Dataset excerpts -
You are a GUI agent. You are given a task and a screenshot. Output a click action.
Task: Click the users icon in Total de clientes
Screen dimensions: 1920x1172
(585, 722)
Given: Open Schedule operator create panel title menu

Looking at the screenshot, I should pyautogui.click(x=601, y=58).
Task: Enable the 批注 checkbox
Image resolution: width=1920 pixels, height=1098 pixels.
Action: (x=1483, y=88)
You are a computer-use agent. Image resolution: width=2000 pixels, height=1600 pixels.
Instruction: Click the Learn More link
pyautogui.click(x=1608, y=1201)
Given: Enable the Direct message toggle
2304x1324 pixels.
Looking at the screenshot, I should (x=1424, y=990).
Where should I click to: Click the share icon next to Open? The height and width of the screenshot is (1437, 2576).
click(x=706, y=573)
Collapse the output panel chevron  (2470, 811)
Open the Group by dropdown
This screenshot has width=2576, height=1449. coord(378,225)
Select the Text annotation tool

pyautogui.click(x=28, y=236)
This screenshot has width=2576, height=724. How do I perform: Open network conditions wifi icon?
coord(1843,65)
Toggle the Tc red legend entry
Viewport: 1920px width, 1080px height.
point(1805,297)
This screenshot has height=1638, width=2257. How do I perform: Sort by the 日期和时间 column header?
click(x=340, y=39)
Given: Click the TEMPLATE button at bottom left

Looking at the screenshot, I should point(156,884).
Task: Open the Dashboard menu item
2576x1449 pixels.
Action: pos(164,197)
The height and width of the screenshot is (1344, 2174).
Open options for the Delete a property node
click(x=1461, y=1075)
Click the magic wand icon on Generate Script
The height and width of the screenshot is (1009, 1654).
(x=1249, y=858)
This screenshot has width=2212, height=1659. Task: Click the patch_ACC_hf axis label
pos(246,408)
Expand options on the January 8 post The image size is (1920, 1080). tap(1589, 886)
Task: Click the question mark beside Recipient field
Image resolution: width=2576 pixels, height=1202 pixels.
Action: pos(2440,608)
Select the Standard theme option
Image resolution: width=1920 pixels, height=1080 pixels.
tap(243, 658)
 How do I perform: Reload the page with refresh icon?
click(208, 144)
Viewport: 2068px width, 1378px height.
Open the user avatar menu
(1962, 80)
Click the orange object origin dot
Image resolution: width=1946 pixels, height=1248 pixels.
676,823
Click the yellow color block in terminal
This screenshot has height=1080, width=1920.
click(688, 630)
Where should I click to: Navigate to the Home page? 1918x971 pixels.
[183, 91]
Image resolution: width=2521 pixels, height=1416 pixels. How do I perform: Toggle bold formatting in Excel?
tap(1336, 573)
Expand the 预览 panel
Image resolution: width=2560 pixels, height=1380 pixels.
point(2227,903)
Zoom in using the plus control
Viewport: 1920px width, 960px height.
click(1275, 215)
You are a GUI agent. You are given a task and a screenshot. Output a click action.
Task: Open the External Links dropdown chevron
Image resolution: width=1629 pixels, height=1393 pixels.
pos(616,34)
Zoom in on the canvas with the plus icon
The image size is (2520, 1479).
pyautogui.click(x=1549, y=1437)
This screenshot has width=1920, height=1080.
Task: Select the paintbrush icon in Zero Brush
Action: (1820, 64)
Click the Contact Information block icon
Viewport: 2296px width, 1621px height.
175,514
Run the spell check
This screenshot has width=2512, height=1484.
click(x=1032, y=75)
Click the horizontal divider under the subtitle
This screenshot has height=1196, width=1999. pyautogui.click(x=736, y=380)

Task statement -
Return all of the data exactly as it reads.

Response below -
You are a GUI agent. You are given a task and a screenshot. Output a click action.
Task: Click the users icon in Total de clientes
Screen dimensions: 1920x1172
(585, 722)
Given: Open Schedule operator create panel title menu

Looking at the screenshot, I should pyautogui.click(x=601, y=58).
Task: Enable the 批注 checkbox
Image resolution: width=1920 pixels, height=1098 pixels.
Action: (x=1483, y=88)
You are a computer-use agent. Image resolution: width=2000 pixels, height=1600 pixels.
Instruction: Click the Learn More link
pyautogui.click(x=1608, y=1201)
Given: Enable the Direct message toggle
2304x1324 pixels.
Looking at the screenshot, I should (x=1424, y=990).
Where should I click to: Click the share icon next to Open? The height and width of the screenshot is (1437, 2576).
click(x=706, y=573)
Collapse the output panel chevron  (2470, 811)
Open the Group by dropdown
This screenshot has width=2576, height=1449. coord(378,225)
Select the Text annotation tool

pyautogui.click(x=28, y=236)
This screenshot has width=2576, height=724. How do I perform: Open network conditions wifi icon?
coord(1843,65)
Toggle the Tc red legend entry
Viewport: 1920px width, 1080px height.
point(1805,297)
This screenshot has height=1638, width=2257. How do I perform: Sort by the 日期和时间 column header?
click(x=340, y=39)
Given: Click the TEMPLATE button at bottom left

Looking at the screenshot, I should point(156,884).
Task: Open the Dashboard menu item
2576x1449 pixels.
Action: pos(164,197)
The height and width of the screenshot is (1344, 2174).
Open options for the Delete a property node
click(x=1461, y=1075)
Click the magic wand icon on Generate Script
The height and width of the screenshot is (1009, 1654).
(x=1249, y=858)
This screenshot has width=2212, height=1659. Task: Click the patch_ACC_hf axis label
pos(246,408)
Expand options on the January 8 post The image size is (1920, 1080). tap(1589, 886)
Task: Click the question mark beside Recipient field
Image resolution: width=2576 pixels, height=1202 pixels.
Action: pos(2440,608)
Select the Standard theme option
Image resolution: width=1920 pixels, height=1080 pixels.
tap(243, 658)
 How do I perform: Reload the page with refresh icon?
click(208, 144)
Viewport: 2068px width, 1378px height.
Open the user avatar menu
(1962, 80)
Click the orange object origin dot
Image resolution: width=1946 pixels, height=1248 pixels.
676,823
Click the yellow color block in terminal
This screenshot has height=1080, width=1920.
click(688, 630)
Where should I click to: Navigate to the Home page? 1918x971 pixels.
[183, 91]
Image resolution: width=2521 pixels, height=1416 pixels. How do I perform: Toggle bold formatting in Excel?
tap(1336, 573)
Expand the 预览 panel
Image resolution: width=2560 pixels, height=1380 pixels.
point(2227,903)
Zoom in using the plus control
Viewport: 1920px width, 960px height.
click(1275, 215)
You are a GUI agent. You are given a task and a screenshot. Output a click action.
Task: Open the External Links dropdown chevron
Image resolution: width=1629 pixels, height=1393 pixels.
pos(616,34)
Zoom in on the canvas with the plus icon
The image size is (2520, 1479).
pyautogui.click(x=1549, y=1437)
This screenshot has width=1920, height=1080.
Task: Select the paintbrush icon in Zero Brush
Action: (1820, 64)
Click the Contact Information block icon
Viewport: 2296px width, 1621px height.
175,514
Run the spell check
This screenshot has width=2512, height=1484.
click(x=1032, y=75)
Click the horizontal divider under the subtitle
This screenshot has height=1196, width=1999. pyautogui.click(x=736, y=380)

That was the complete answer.